On ne peut parler à un slammeur qui monte sans aborder l'effet de ressac au sujet de la forme littéraire qu'il préconise. Si le slam a conquis des centaines de milliers de jeunes, on ne peut ignorer ses détracteurs et autres lettrés qui font des gorges chaudes. Ami Karim hausse les épaules.

«Un chroniqueur de télé a déjà dit à Fabien qu'il faisait des textes d'école élémentaire. Moi j'ai envie de répondre en posant la question: ces 900 000 mecs qui ont acheté ses albums sont-ils tous incultes? Je ne suis pas certain.
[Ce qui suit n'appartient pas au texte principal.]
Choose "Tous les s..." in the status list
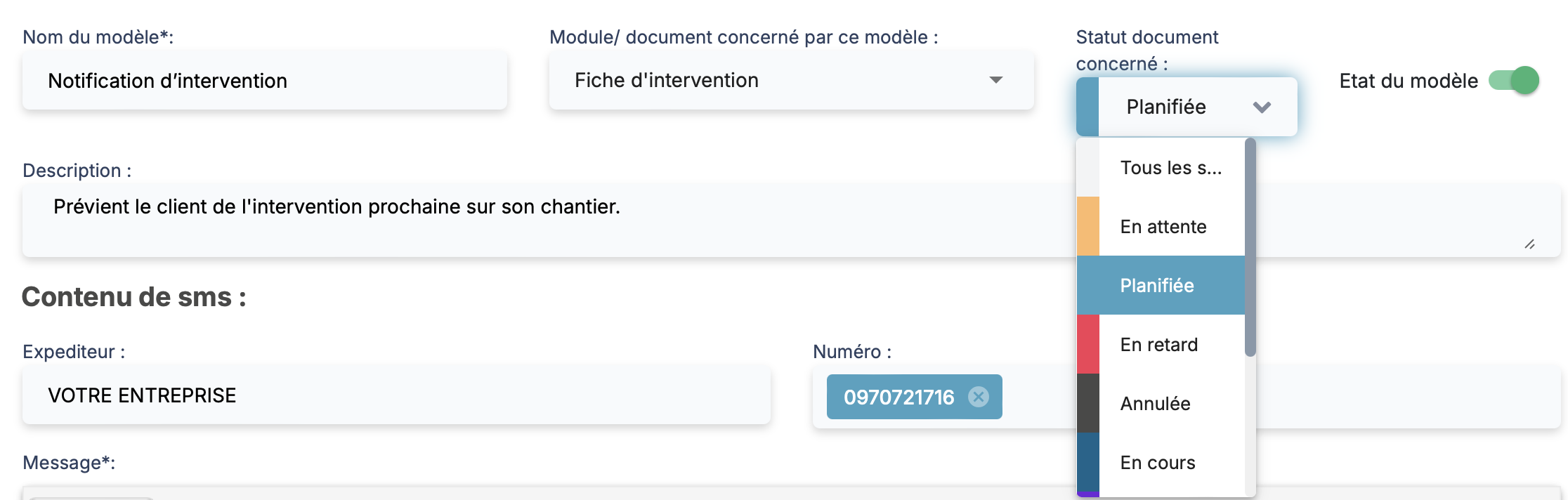 click(x=1170, y=168)
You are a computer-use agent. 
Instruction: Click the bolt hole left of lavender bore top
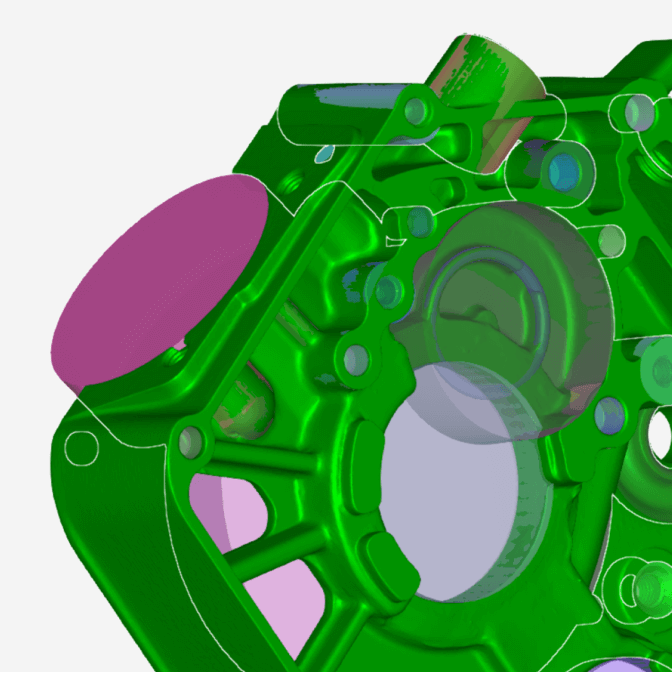(355, 359)
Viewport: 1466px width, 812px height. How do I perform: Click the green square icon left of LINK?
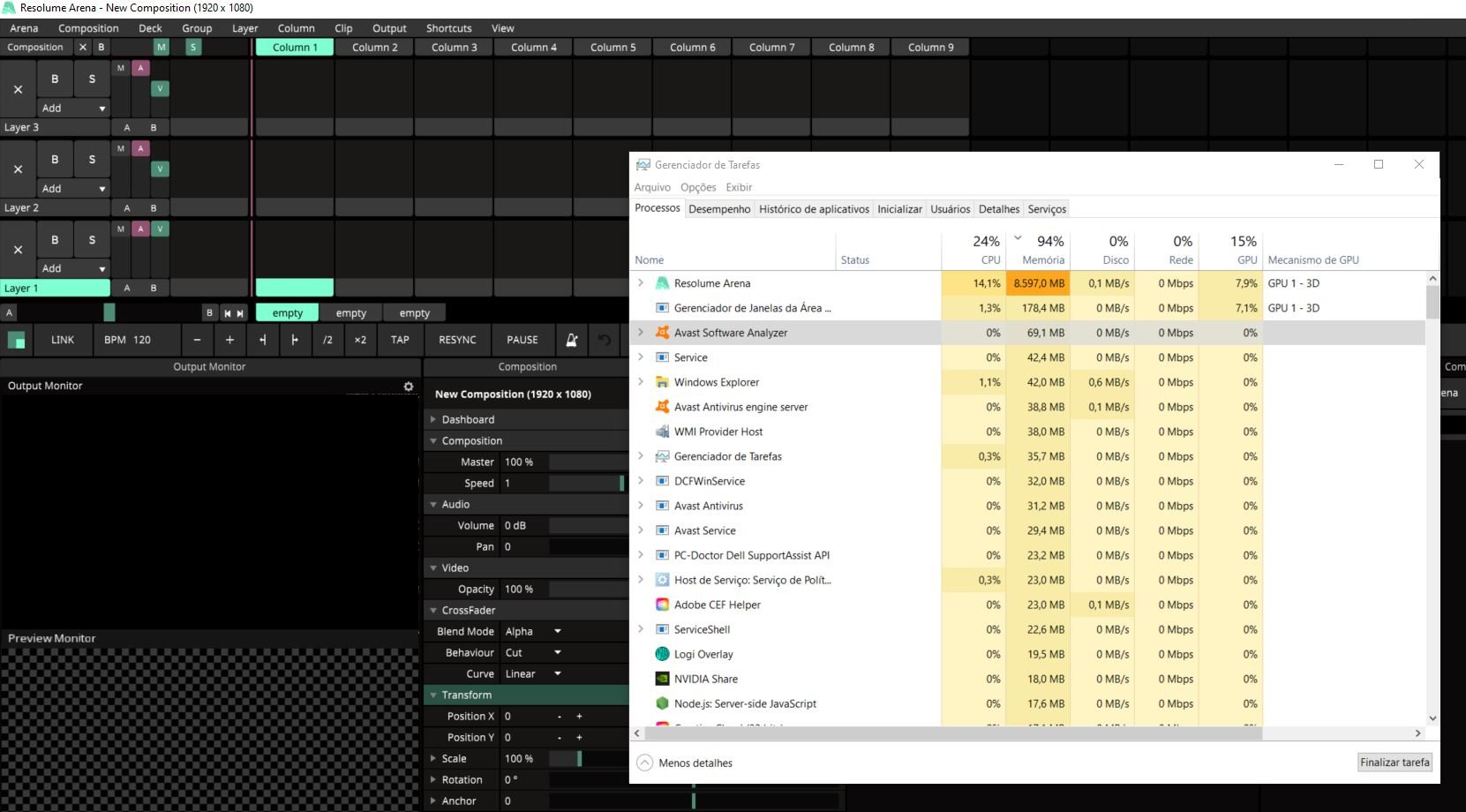[x=17, y=340]
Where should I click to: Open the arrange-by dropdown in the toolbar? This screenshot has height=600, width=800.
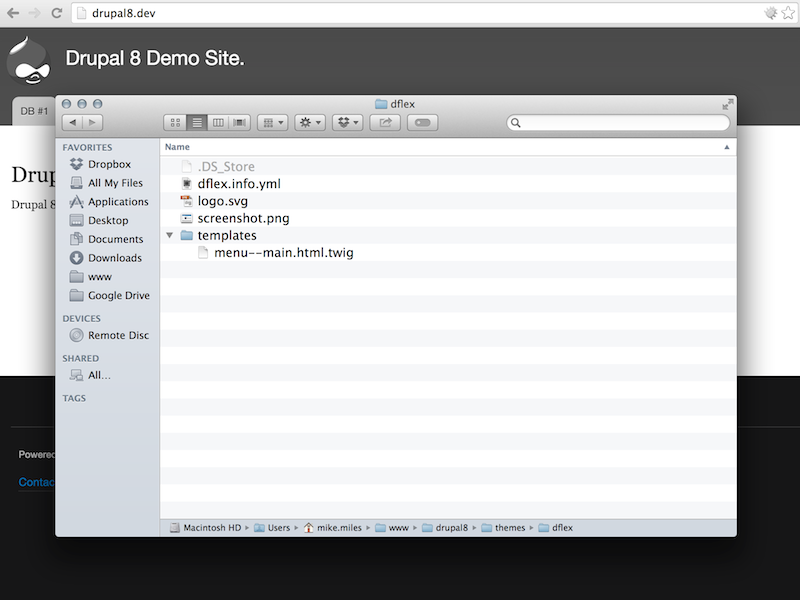272,122

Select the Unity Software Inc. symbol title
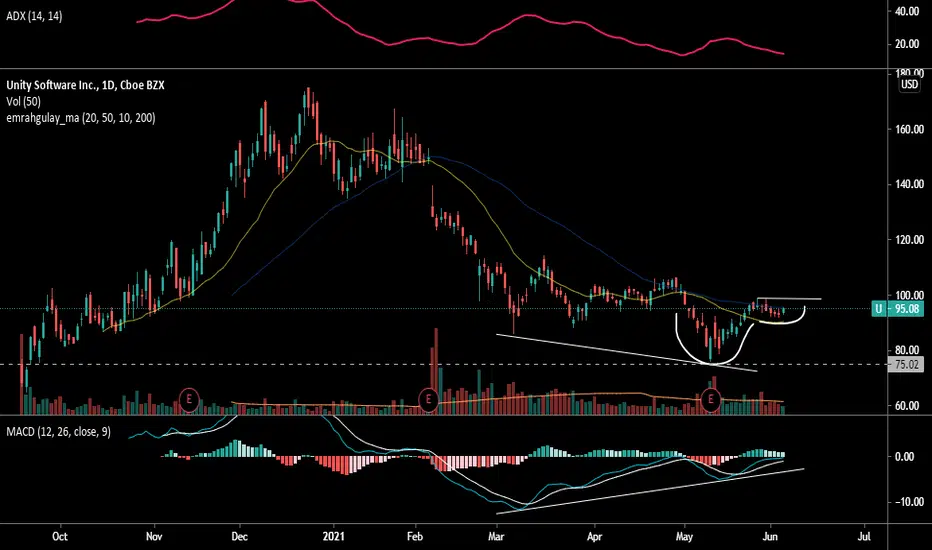click(85, 85)

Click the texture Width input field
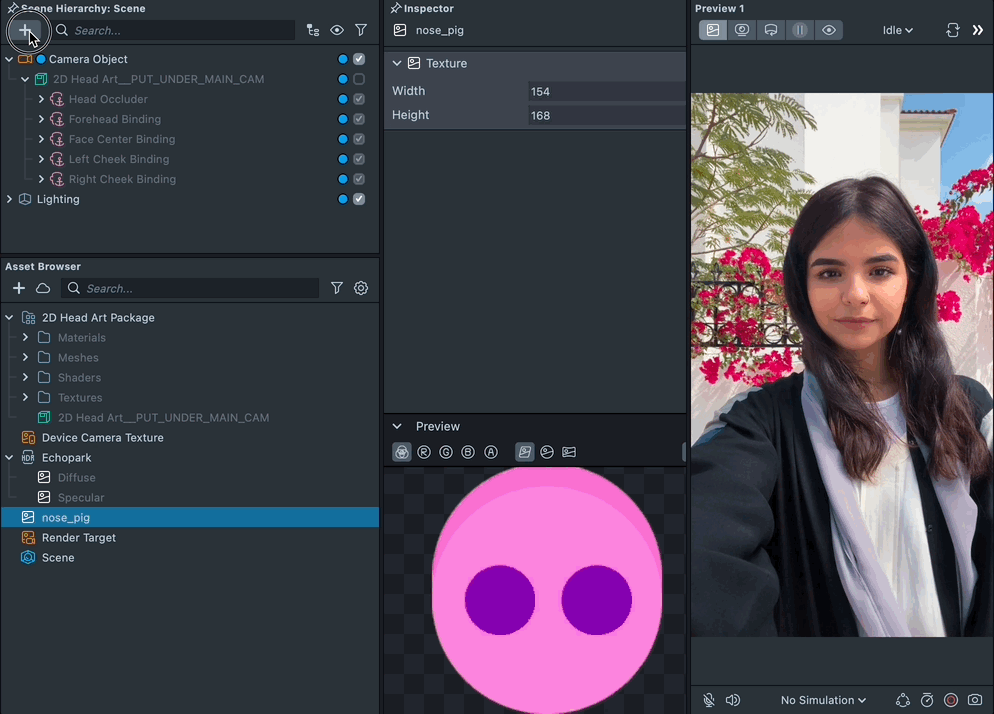pos(605,91)
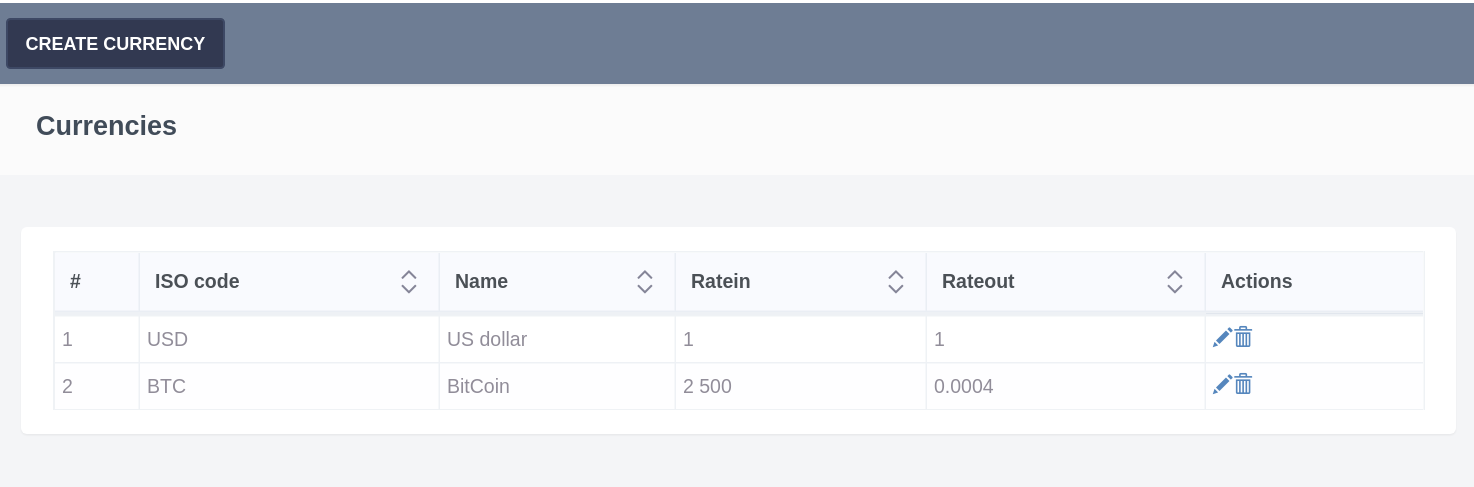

En tout cas, je ne me considère pas poète – je trouve ça un peu prétentieux –, mais je n'écris pas mes textes en trois heures. C'est un vrai travail. Qu'on dise que c'est de la poésie de bas étage, ça ne me touche pas du tout. Il y a de la place pour tout le monde, tous les types de littérature peuvent coexister. Et la force du slam est de frapper à la porte de tout le monde.»

Ce soir, 19h, place Loto-Québec. Avec Ivy, demain, 22h, au Cabaret Juste Pour Rire. S Petit Nico demain à L'Espace Vert Desjardins à 17h.